Stored items
= = = = =
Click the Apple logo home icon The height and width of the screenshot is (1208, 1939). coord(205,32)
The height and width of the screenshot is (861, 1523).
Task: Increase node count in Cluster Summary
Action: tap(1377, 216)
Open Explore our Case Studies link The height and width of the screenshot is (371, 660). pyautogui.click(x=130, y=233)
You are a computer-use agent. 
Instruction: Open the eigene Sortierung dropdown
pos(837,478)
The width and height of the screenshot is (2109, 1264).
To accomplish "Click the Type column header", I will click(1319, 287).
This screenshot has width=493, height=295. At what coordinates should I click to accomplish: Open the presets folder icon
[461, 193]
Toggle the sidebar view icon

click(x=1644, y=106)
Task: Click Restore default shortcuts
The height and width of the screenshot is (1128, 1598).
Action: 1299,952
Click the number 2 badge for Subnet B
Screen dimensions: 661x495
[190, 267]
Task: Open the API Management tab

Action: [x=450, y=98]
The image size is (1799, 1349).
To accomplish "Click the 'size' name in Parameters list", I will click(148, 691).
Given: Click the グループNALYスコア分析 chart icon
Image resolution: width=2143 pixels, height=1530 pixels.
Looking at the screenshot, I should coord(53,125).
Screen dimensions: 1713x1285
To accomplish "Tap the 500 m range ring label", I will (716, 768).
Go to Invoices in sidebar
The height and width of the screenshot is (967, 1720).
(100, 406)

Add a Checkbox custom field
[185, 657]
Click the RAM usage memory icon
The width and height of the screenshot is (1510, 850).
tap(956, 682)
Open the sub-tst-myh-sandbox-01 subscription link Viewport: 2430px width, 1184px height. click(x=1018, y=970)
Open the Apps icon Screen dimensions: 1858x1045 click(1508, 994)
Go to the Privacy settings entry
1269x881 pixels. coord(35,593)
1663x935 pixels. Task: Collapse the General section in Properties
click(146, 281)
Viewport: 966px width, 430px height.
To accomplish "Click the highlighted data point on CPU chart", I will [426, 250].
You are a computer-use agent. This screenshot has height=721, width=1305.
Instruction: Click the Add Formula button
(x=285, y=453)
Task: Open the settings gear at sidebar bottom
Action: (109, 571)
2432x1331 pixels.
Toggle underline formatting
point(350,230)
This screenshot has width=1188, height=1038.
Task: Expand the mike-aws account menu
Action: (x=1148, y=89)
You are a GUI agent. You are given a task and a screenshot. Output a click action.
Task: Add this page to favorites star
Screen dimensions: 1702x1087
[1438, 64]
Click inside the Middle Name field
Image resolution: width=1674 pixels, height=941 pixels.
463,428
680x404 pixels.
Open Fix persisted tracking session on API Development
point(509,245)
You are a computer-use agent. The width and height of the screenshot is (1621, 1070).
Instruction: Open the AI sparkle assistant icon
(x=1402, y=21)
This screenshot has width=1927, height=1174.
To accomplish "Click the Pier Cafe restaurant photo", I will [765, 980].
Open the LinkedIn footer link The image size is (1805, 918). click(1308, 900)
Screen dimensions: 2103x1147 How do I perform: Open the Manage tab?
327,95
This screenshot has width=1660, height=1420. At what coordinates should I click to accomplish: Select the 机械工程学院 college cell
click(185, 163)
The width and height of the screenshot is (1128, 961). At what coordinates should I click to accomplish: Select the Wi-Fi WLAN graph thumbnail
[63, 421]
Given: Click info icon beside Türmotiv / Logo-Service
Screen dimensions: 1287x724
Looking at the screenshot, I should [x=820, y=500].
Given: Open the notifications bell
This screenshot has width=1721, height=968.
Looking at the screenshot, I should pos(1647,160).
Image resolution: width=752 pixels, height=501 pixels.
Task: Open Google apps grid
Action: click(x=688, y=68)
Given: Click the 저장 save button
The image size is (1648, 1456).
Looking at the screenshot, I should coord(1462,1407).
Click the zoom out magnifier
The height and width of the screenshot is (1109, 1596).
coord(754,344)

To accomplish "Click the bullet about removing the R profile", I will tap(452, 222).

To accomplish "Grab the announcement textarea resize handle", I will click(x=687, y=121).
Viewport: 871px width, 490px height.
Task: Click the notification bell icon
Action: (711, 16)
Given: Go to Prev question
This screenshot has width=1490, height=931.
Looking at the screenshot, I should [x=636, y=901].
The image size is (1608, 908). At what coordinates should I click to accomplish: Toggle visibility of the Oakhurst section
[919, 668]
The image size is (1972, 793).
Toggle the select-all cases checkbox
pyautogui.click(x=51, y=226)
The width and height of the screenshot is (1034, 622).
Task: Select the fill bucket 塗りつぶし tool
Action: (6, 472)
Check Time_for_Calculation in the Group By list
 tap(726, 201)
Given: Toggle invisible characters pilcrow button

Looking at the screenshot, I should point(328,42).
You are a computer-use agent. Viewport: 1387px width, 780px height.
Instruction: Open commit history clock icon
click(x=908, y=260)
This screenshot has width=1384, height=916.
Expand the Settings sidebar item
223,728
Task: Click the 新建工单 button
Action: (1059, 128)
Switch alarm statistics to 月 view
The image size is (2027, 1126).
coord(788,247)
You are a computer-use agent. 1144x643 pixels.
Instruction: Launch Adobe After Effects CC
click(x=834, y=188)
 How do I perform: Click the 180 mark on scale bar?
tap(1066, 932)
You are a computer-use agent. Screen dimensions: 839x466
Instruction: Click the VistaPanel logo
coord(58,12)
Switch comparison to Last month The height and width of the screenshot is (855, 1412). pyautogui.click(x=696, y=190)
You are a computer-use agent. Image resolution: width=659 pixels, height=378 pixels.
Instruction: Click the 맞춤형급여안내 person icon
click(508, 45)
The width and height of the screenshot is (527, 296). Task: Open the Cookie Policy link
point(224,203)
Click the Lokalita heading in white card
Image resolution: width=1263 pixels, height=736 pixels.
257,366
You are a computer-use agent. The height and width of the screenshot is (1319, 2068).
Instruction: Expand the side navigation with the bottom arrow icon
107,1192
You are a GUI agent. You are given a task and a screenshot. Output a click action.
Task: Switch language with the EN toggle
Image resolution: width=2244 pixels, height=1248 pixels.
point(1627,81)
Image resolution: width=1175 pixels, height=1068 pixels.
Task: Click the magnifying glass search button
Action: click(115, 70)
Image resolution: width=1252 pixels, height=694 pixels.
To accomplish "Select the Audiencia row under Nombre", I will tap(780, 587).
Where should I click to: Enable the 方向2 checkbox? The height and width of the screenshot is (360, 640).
= = = = =
Problem to work on -> Word for word, give back all of the records.

Answer section ->
Click the Apple logo home icon The height and width of the screenshot is (1208, 1939). coord(205,32)
The height and width of the screenshot is (861, 1523).
Task: Increase node count in Cluster Summary
Action: tap(1377, 216)
Open Explore our Case Studies link The height and width of the screenshot is (371, 660). pyautogui.click(x=130, y=233)
You are a computer-use agent. 
Instruction: Open the eigene Sortierung dropdown
pos(837,478)
The width and height of the screenshot is (2109, 1264).
To accomplish "Click the Type column header", I will click(1319, 287).
This screenshot has width=493, height=295. At what coordinates should I click to accomplish: Open the presets folder icon
[461, 193]
Toggle the sidebar view icon

click(x=1644, y=106)
Task: Click Restore default shortcuts
The height and width of the screenshot is (1128, 1598).
Action: 1299,952
Click the number 2 badge for Subnet B
Screen dimensions: 661x495
[190, 267]
Task: Open the API Management tab

Action: [x=450, y=98]
The image size is (1799, 1349).
To accomplish "Click the 'size' name in Parameters list", I will click(148, 691).
Given: Click the グループNALYスコア分析 chart icon
Image resolution: width=2143 pixels, height=1530 pixels.
Looking at the screenshot, I should coord(53,125).
Screen dimensions: 1713x1285
To accomplish "Tap the 500 m range ring label", I will (716, 768).
Go to Invoices in sidebar
The height and width of the screenshot is (967, 1720).
(100, 406)

Add a Checkbox custom field
[185, 657]
Click the RAM usage memory icon
The width and height of the screenshot is (1510, 850).
tap(956, 682)
Open the sub-tst-myh-sandbox-01 subscription link Viewport: 2430px width, 1184px height. click(x=1018, y=970)
Open the Apps icon Screen dimensions: 1858x1045 click(1508, 994)
Go to the Privacy settings entry
1269x881 pixels. coord(35,593)
1663x935 pixels. Task: Collapse the General section in Properties
click(146, 281)
Viewport: 966px width, 430px height.
To accomplish "Click the highlighted data point on CPU chart", I will [426, 250].
You are a computer-use agent. This screenshot has height=721, width=1305.
Instruction: Click the Add Formula button
(x=285, y=453)
Task: Open the settings gear at sidebar bottom
Action: (109, 571)
2432x1331 pixels.
Toggle underline formatting
point(350,230)
This screenshot has width=1188, height=1038.
Task: Expand the mike-aws account menu
Action: (x=1148, y=89)
You are a GUI agent. You are given a task and a screenshot. Output a click action.
Task: Add this page to favorites star
Screen dimensions: 1702x1087
[1438, 64]
Click inside the Middle Name field
Image resolution: width=1674 pixels, height=941 pixels.
463,428
680x404 pixels.
Open Fix persisted tracking session on API Development
point(509,245)
You are a computer-use agent. The width and height of the screenshot is (1621, 1070).
Instruction: Open the AI sparkle assistant icon
(x=1402, y=21)
This screenshot has width=1927, height=1174.
To accomplish "Click the Pier Cafe restaurant photo", I will [765, 980].
Open the LinkedIn footer link The image size is (1805, 918). click(1308, 900)
Screen dimensions: 2103x1147 How do I perform: Open the Manage tab?
327,95
This screenshot has width=1660, height=1420. At what coordinates should I click to accomplish: Select the 机械工程学院 college cell
click(185, 163)
The width and height of the screenshot is (1128, 961). At what coordinates should I click to accomplish: Select the Wi-Fi WLAN graph thumbnail
[63, 421]
Given: Click info icon beside Türmotiv / Logo-Service
Screen dimensions: 1287x724
Looking at the screenshot, I should [x=820, y=500].
Given: Open the notifications bell
This screenshot has width=1721, height=968.
Looking at the screenshot, I should pos(1647,160).
Image resolution: width=752 pixels, height=501 pixels.
Task: Open Google apps grid
Action: click(x=688, y=68)
Given: Click the 저장 save button
The image size is (1648, 1456).
Looking at the screenshot, I should coord(1462,1407).
Click the zoom out magnifier
The height and width of the screenshot is (1109, 1596).
coord(754,344)

To accomplish "Click the bullet about removing the R profile", I will tap(452, 222).

To accomplish "Grab the announcement textarea resize handle", I will click(x=687, y=121).
Viewport: 871px width, 490px height.
Task: Click the notification bell icon
Action: (711, 16)
Given: Go to Prev question
This screenshot has width=1490, height=931.
Looking at the screenshot, I should [x=636, y=901].
The image size is (1608, 908). At what coordinates should I click to accomplish: Toggle visibility of the Oakhurst section
[919, 668]
The image size is (1972, 793).
Toggle the select-all cases checkbox
pyautogui.click(x=51, y=226)
The width and height of the screenshot is (1034, 622).
Task: Select the fill bucket 塗りつぶし tool
Action: (6, 472)
Check Time_for_Calculation in the Group By list
 tap(726, 201)
Given: Toggle invisible characters pilcrow button

Looking at the screenshot, I should point(328,42).
You are a computer-use agent. Viewport: 1387px width, 780px height.
Instruction: Open commit history clock icon
click(x=908, y=260)
This screenshot has width=1384, height=916.
Expand the Settings sidebar item
223,728
Task: Click the 新建工单 button
Action: (1059, 128)
Switch alarm statistics to 月 view
The image size is (2027, 1126).
coord(788,247)
You are a computer-use agent. 1144x643 pixels.
Instruction: Launch Adobe After Effects CC
click(x=834, y=188)
 How do I perform: Click the 180 mark on scale bar?
tap(1066, 932)
You are a computer-use agent. Screen dimensions: 839x466
Instruction: Click the VistaPanel logo
coord(58,12)
Switch comparison to Last month The height and width of the screenshot is (855, 1412). pyautogui.click(x=696, y=190)
You are a computer-use agent. Image resolution: width=659 pixels, height=378 pixels.
Instruction: Click the 맞춤형급여안내 person icon
click(508, 45)
The width and height of the screenshot is (527, 296). Task: Open the Cookie Policy link
point(224,203)
Click the Lokalita heading in white card
Image resolution: width=1263 pixels, height=736 pixels.
257,366
You are a computer-use agent. The height and width of the screenshot is (1319, 2068).
Instruction: Expand the side navigation with the bottom arrow icon
107,1192
You are a GUI agent. You are given a task and a screenshot. Output a click action.
Task: Switch language with the EN toggle
Image resolution: width=2244 pixels, height=1248 pixels.
point(1627,81)
Image resolution: width=1175 pixels, height=1068 pixels.
Task: Click the magnifying glass search button
Action: click(115, 70)
Image resolution: width=1252 pixels, height=694 pixels.
To accomplish "Select the Audiencia row under Nombre", I will tap(780, 587).
Where should I click to: Enable the 方向2 checkbox? The height and width of the screenshot is (360, 640).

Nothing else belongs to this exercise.